Nick Nason lives just up the road from where the street racing was taking place. He agreed that street racing is a recurring issue in the area.
"During the weekend, this is their hang-out place," he said. "During the summertime seems to be the worst ... we hear things all the time, I mean, people getting shot and stuff like that.”
At Northwest Auto Empire, owner Florencio Coria is frustrated by what's happening in front of his business.
"Literally right in front. You can see all of the tire marks," said Coria.
The marks, he said, are a reminder of a dangerous and unruly weekend near the intersection of 180th and East Valley Highway.
"The bullet hole came in, it looked like it came in sideways," he said as he showed the damage to a mailbox and one vehicle.
It's daunting for Coria, who is still unpacking. He just moved into this space two months ago.

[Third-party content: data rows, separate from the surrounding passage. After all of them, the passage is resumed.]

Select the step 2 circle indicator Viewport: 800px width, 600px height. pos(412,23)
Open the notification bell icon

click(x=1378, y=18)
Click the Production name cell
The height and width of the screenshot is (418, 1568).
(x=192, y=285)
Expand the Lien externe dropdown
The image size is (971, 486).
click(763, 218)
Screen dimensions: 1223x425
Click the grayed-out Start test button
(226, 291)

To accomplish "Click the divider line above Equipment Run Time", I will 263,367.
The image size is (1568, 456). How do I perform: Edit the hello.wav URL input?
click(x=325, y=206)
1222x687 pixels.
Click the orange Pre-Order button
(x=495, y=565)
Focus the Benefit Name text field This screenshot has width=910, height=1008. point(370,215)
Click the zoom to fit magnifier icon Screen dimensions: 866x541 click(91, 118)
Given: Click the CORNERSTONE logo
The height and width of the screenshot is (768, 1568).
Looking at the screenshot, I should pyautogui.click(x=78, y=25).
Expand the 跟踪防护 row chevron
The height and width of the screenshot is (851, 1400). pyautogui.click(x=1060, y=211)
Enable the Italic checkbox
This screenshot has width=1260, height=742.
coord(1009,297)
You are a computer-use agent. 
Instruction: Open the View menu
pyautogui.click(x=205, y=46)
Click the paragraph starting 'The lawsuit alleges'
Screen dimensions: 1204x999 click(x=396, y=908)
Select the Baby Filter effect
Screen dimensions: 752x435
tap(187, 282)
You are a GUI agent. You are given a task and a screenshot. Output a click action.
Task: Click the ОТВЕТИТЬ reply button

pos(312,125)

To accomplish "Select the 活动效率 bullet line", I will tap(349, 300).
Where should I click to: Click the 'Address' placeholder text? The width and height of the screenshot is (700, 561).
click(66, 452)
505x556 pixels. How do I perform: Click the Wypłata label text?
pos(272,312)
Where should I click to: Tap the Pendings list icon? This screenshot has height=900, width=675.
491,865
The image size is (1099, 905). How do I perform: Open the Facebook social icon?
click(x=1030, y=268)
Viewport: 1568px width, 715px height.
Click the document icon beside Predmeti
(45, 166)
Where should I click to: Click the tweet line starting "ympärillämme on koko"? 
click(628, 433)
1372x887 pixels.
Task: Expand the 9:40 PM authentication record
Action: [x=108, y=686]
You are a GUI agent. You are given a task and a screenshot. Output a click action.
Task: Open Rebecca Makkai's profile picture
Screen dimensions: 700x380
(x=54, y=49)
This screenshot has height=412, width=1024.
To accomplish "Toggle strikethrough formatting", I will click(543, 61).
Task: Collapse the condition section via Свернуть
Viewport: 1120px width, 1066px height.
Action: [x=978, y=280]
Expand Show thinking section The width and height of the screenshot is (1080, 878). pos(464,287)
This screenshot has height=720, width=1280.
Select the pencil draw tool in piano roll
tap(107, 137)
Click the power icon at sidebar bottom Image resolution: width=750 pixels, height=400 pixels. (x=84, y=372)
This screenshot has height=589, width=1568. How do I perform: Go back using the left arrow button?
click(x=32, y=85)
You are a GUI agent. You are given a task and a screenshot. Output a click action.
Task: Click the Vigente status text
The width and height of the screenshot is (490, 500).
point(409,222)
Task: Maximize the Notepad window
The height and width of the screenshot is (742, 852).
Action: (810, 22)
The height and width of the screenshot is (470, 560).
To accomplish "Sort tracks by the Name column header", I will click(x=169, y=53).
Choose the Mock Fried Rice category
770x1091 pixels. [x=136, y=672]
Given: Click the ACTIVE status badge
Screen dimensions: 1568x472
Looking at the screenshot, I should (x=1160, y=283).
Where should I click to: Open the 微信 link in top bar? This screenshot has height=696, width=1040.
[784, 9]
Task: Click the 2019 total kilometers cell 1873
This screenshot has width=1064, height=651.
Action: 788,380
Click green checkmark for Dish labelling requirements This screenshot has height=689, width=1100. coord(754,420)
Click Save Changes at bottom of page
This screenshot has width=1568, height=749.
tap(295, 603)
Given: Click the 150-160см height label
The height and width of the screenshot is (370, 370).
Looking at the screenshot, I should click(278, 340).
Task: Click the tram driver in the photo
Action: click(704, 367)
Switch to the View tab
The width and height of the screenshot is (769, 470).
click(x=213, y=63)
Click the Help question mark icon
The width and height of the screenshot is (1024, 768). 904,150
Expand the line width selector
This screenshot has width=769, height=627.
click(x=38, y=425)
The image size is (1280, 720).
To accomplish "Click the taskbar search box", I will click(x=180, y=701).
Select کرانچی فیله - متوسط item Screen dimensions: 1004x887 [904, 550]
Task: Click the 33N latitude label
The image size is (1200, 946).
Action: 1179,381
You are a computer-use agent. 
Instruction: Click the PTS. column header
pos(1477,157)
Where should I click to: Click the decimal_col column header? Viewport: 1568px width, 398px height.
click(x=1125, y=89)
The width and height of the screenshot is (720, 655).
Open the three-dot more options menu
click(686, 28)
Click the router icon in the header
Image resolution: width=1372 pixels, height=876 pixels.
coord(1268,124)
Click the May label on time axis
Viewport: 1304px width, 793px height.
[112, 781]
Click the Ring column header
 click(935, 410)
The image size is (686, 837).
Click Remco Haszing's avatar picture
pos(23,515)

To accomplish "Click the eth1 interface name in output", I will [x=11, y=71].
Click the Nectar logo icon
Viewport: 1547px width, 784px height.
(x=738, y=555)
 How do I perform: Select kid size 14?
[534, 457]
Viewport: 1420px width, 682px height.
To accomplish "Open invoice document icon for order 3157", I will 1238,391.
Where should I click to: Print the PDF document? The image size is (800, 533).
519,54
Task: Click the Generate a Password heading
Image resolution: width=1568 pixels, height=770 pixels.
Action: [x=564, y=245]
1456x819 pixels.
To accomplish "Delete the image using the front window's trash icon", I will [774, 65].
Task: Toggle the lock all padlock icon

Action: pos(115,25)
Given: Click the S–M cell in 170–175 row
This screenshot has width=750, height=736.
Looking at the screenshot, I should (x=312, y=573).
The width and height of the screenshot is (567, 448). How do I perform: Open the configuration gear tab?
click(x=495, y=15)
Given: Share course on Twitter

"We were having this this activity up in Seattle, and that's the main reason we moved here to kind of get away from that," he said.
But now, every Friday and Saturday, he said there's street races near his business.
"They just nonstop all night from 12 to 4 in the morning. It is just what goes on around here," he said. "They actually stand on my cars to get a better look at the what's going on in the streets. We haven't even been here two months. We've gotten three hoods dented, we've had car stolen. I'm hoping the city again steps up and does something about It."
"Somebody's going to get hurt. It's happened before. It's going to keep happening," Coria said.
Renton Regional Fire Authority's Chief Steve Heitman said in a statement, "while our team has trained and prepared for all types of incidents, these situations are unprecedented ... These violent incidents are unacceptable"
In the meantime, Kent police are investigating and waiting with bated breath for a state law to go into effect next year that would allow authorities to impound street racers’ cars for 72 hours.
"It breaks that cycle," said Mayor Dana Ralph in her testimony to legislators. "We are seeing those cars come back. They’ve been cited on a Friday and they’re back and racing on Saturday, so we’re hoping that this can serve as a deterrent."
Kent Police Chief Rafael Padilla spoke in favor of the bill, which Gov. Jay Inslee signed earlier this year.
"It’s growing because there isn’t adequate deterrent to this event," Padilla said in his testimony to lawmakers.
Under the new law, a second offense would require a forfeit of the car after a conviction, and it allows promoters and organizers of street racing events to be charged and prosecuted as an accomplice.
But until the law goes into effect on Jan. 1, 2024, Nason said he has little faith that police will be able to put a stop to the street racing.
"It's only gonna get worse before anything gets better, right?" Nason said.
Nason's message to the street racers is this: "Get a life, ya know? Find something else to do.”